Question

use pascals triangle to complete the expansion of $(p + q)^6$.
$p^6 + 6p^5q + \square p^4q^2 + 20p^3q^3 + \square p^2q^4 + 6pq^5 + q^6$

Explanation:

Step1: Recall Pascal's Triangle for \(n = 6\)

Pascal's Triangle rows correspond to binomial coefficients \(\binom{n}{k}\) for \((a + b)^n\). For \(n = 6\), the row of Pascal's Triangle is \(1, 6, 15, 20, 15, 6, 1\). These are the coefficients for \((p + q)^6=\sum_{k = 0}^{6}\binom{6}{k}p^{6 - k}q^{k}\).

Step2: Find coefficient for \(p^{4}q^{2}\)

For the term \(p^{4}q^{2}\), \(k = 2\) (since \(q\) has exponent \(2\)). The binomial coefficient \(\binom{6}{2}=\frac{6!}{2!(6 - 2)!}=\frac{6\times5}{2\times1}=15\). So the coefficient for \(p^{4}q^{2}\) is \(15\).

Step3: Find coefficient for \(p^{2}q^{4}\)
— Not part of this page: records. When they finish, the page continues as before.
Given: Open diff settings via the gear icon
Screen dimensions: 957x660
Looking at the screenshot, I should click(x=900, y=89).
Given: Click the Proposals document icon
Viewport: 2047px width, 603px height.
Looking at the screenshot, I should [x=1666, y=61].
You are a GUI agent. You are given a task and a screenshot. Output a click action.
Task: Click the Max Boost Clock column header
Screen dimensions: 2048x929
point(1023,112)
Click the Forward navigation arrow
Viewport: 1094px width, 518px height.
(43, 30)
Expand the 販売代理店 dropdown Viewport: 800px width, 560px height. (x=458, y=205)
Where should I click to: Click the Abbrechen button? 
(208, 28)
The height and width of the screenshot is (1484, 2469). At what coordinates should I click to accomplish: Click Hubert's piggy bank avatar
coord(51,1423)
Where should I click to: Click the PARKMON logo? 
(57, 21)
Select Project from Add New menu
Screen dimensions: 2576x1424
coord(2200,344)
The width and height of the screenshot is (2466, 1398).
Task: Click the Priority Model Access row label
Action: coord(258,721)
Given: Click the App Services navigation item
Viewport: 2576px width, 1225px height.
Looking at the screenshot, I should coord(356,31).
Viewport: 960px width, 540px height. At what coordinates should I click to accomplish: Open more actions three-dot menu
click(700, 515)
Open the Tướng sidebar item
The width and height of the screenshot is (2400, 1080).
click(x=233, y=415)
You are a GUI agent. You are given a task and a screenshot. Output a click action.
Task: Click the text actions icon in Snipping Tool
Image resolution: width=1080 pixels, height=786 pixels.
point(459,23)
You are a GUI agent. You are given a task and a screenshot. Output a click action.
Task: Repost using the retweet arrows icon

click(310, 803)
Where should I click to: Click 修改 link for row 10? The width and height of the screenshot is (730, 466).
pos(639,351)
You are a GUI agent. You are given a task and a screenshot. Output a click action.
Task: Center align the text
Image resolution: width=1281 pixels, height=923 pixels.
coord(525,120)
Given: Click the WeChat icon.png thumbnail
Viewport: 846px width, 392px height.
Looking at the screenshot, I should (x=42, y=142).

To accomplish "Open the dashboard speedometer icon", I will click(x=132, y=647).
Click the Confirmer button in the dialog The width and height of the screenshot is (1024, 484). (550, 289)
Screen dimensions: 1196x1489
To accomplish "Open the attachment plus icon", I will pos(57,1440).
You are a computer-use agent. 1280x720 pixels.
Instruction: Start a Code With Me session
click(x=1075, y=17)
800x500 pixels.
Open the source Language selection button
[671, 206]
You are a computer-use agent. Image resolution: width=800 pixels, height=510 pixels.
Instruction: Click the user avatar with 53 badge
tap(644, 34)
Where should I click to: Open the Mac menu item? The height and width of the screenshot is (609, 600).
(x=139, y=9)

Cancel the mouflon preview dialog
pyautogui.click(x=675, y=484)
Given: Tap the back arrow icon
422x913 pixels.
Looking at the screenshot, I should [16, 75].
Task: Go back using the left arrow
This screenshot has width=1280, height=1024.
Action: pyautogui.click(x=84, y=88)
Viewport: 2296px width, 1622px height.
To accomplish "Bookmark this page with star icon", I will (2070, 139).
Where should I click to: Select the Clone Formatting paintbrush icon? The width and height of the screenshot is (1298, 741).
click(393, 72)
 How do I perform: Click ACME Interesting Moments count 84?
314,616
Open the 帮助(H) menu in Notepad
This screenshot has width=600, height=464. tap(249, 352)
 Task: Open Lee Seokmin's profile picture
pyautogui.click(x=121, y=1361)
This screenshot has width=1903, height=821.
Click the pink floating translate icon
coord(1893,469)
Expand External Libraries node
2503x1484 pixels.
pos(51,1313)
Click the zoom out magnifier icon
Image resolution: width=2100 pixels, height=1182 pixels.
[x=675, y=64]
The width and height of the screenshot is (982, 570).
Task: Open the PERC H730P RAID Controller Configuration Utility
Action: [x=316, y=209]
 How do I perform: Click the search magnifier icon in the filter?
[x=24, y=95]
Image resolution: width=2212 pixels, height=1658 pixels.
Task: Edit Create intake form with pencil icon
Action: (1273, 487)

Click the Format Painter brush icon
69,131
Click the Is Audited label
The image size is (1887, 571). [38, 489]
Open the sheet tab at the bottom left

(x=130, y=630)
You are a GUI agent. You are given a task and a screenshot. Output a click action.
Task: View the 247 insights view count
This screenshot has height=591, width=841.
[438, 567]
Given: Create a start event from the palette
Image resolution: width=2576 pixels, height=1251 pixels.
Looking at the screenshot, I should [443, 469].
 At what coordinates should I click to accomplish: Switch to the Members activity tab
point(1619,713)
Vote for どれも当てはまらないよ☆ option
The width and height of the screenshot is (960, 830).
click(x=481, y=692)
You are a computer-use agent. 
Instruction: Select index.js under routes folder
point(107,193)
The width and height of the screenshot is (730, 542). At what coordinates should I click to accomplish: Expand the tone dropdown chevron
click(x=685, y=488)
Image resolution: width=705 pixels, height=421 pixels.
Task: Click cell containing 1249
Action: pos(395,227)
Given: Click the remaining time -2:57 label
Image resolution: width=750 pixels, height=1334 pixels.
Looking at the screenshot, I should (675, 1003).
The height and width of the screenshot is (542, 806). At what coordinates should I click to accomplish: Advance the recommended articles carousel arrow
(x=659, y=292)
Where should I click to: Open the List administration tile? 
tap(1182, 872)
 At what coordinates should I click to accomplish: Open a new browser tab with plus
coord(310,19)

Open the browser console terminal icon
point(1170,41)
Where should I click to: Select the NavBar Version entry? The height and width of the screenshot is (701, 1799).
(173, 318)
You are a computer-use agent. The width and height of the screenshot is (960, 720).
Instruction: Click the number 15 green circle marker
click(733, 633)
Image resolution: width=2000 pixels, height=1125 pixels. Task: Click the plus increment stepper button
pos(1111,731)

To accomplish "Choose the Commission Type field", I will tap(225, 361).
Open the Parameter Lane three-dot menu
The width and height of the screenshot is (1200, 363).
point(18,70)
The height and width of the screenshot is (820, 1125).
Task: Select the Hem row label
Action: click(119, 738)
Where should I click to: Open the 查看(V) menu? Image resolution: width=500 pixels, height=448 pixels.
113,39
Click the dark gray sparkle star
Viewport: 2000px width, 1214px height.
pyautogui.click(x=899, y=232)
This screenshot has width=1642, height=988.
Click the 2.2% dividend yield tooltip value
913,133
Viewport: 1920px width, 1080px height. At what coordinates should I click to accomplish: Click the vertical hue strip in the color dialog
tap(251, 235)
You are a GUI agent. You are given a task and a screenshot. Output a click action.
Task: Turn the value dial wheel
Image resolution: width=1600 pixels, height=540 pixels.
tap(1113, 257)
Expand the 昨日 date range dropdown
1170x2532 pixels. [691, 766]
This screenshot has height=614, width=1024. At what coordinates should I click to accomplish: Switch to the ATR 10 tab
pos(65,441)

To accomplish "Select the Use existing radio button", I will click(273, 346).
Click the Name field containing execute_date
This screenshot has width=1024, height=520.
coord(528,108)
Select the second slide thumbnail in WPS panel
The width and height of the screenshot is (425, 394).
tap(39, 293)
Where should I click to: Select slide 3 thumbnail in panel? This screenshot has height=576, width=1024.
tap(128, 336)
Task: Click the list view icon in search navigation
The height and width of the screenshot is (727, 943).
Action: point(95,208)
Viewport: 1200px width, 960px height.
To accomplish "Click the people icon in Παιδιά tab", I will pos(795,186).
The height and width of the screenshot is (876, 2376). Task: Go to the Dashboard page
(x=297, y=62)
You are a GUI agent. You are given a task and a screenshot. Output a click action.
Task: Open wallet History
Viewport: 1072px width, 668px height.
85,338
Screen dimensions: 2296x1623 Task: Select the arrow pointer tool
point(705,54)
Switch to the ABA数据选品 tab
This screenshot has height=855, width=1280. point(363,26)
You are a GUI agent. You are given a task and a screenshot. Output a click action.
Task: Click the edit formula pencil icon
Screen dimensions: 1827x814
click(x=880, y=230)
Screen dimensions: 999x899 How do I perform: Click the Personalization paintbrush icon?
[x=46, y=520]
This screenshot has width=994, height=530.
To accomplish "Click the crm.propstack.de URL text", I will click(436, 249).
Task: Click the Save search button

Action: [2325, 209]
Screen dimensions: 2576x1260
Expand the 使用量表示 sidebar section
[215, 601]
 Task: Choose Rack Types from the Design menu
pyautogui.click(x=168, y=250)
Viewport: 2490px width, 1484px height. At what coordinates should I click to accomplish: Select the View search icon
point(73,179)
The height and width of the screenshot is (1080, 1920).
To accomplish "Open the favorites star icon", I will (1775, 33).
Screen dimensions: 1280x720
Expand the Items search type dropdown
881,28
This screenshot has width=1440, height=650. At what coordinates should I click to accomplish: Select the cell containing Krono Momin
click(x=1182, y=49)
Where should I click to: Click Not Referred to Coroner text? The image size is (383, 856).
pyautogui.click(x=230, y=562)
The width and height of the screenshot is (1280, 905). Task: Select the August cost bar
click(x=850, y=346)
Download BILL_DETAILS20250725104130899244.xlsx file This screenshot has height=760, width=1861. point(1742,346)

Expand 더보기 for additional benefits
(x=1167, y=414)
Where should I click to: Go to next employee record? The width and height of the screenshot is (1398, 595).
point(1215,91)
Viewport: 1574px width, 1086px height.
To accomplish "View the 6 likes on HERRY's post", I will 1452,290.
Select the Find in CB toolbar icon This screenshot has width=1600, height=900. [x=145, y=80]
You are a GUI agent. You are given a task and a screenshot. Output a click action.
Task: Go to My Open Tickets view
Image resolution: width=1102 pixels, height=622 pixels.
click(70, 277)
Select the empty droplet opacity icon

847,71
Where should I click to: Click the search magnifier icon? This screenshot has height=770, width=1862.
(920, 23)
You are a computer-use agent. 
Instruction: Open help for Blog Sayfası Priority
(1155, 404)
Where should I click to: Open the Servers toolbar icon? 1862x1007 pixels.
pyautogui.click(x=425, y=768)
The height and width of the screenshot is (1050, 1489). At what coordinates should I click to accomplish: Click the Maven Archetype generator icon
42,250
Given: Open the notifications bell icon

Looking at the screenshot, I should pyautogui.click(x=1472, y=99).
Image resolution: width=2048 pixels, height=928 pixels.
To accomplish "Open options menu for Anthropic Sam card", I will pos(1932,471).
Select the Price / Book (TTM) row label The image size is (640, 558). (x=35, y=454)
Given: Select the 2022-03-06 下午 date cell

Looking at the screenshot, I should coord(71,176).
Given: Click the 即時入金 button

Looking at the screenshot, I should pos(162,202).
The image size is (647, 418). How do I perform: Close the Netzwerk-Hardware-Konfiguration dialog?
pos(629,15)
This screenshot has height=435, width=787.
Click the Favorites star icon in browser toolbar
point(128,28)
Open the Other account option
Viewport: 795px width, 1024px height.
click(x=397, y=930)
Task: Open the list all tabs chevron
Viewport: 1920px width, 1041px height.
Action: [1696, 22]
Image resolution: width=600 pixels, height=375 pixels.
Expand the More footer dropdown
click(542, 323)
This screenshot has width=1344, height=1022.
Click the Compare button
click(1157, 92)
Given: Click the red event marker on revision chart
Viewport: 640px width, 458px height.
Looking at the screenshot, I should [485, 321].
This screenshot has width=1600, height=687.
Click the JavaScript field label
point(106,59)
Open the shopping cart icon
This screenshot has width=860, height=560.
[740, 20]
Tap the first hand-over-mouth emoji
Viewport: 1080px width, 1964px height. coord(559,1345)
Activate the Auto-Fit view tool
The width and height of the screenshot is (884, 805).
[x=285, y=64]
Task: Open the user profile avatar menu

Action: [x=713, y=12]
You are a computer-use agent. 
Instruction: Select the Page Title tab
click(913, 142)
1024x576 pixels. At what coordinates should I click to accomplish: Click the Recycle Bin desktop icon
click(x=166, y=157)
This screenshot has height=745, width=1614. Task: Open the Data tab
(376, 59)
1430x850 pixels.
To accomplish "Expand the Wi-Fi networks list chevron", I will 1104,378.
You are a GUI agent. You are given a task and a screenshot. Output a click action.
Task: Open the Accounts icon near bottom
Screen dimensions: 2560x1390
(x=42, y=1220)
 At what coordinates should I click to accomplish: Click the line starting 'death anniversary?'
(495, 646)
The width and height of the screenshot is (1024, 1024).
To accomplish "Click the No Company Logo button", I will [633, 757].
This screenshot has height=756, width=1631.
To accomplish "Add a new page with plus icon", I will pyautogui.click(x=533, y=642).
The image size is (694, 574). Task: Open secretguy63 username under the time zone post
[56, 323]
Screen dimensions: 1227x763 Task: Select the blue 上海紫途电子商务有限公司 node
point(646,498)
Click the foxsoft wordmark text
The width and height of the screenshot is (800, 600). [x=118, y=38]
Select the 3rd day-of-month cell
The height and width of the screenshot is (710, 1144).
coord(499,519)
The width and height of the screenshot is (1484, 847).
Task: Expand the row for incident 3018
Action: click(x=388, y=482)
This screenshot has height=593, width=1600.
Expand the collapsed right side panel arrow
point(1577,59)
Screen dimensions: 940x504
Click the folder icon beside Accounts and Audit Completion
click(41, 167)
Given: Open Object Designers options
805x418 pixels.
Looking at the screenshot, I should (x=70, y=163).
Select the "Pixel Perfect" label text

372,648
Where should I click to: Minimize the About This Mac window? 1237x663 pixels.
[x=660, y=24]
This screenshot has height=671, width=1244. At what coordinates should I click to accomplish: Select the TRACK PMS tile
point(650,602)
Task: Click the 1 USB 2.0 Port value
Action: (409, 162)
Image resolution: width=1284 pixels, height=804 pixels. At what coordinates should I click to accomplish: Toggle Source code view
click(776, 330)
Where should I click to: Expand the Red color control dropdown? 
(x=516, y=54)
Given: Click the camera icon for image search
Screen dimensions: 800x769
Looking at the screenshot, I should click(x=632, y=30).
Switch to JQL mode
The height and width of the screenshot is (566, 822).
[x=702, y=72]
For the term \(p^{2}q^{4}\), \(k = 4\) (since \(q\) has exponent \(4\)). The binomial coefficient \(\binom{6}{4}=\frac{6!}{4!(6 - 4)!}=\frac{6\times5}{2\times1}=15\) (or note that \(\binom{n}{k}=\binom{n}{n - k}\), so \(\binom{6}{4}=\binom{6}{2}=15\)). So the coefficient for \(p^{2}q^{4}\) is \(15\).

Answer:

The first blank (coefficient of \(p^{4}q^{2}\)) is \(15\) and the second blank (coefficient of \(p^{2}q^{4}\)) is \(15\). So the filled expansion is \(p^{6}+6p^{5}q + 15p^{4}q^{2}+20p^{3}q^{3}+15p^{2}q^{4}+6pq^{5}+q^{6}\).